* _REQUIREMENT_: Reproduce every line of the items below, requests included, but omit the pictures and increase each click coordinate in the answers by 60.

* _DATA PROVIDED_:
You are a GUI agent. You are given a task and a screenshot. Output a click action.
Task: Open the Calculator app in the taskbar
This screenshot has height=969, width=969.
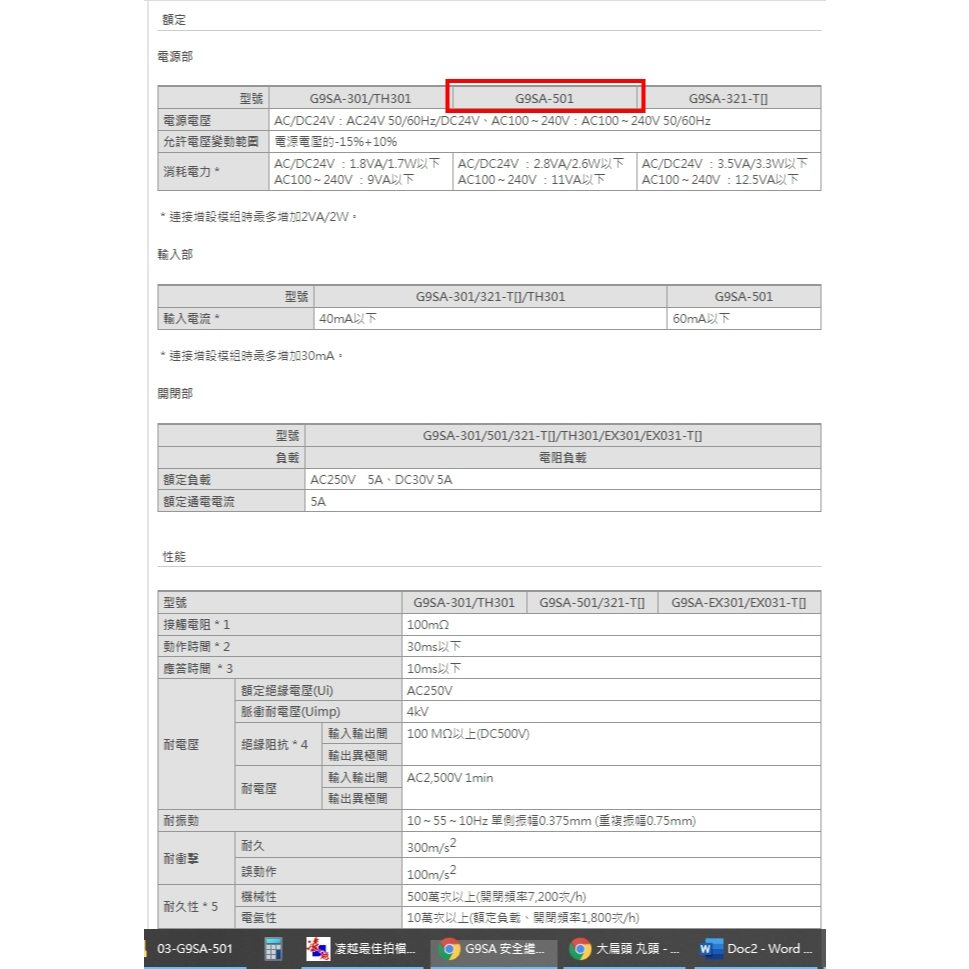[x=273, y=949]
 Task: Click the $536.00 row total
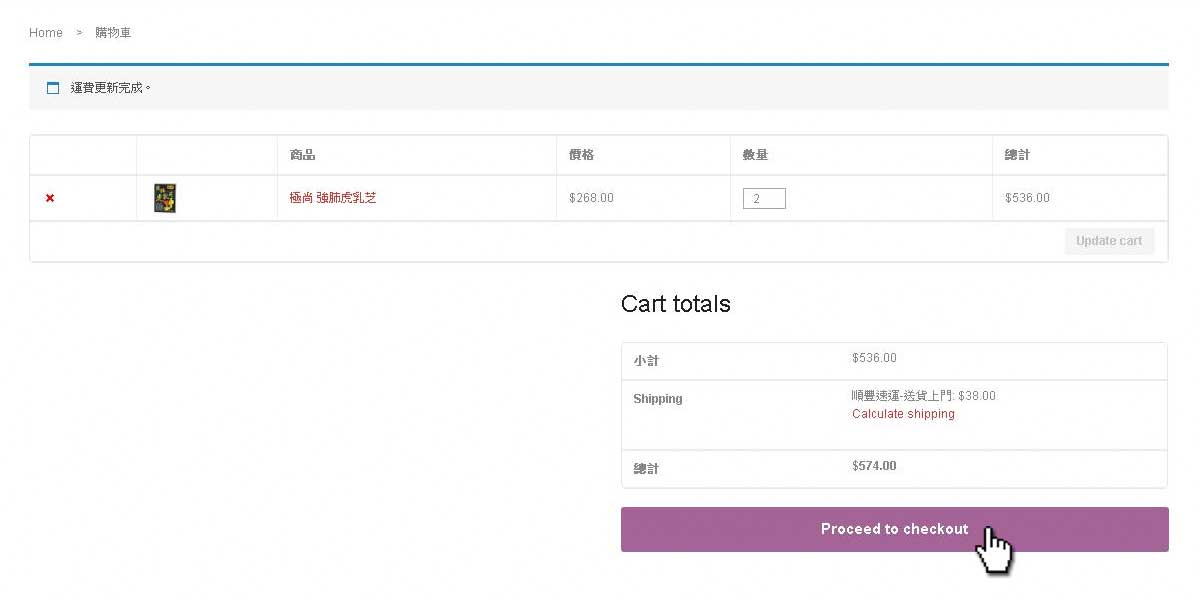(x=1027, y=198)
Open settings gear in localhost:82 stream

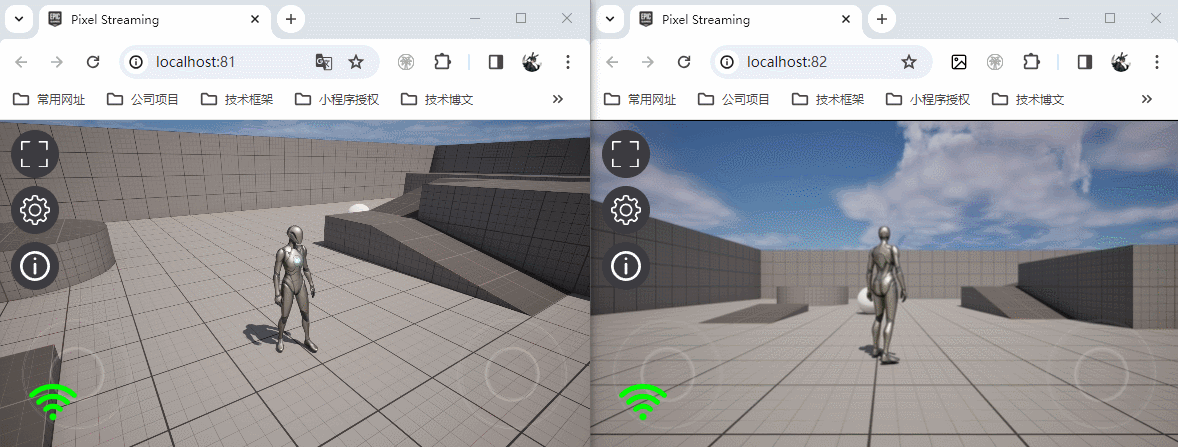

* _RESULT FOR THIS TASK_:
You are a GUI agent. You are given a task and a screenshot. Output a click action.
Task: Open the Calculator app in the taskbar
This screenshot has height=969, width=969.
[x=333, y=1009]
 Task: Click the $536.00 row total
(x=1087, y=258)
Open settings gear in localhost:82 stream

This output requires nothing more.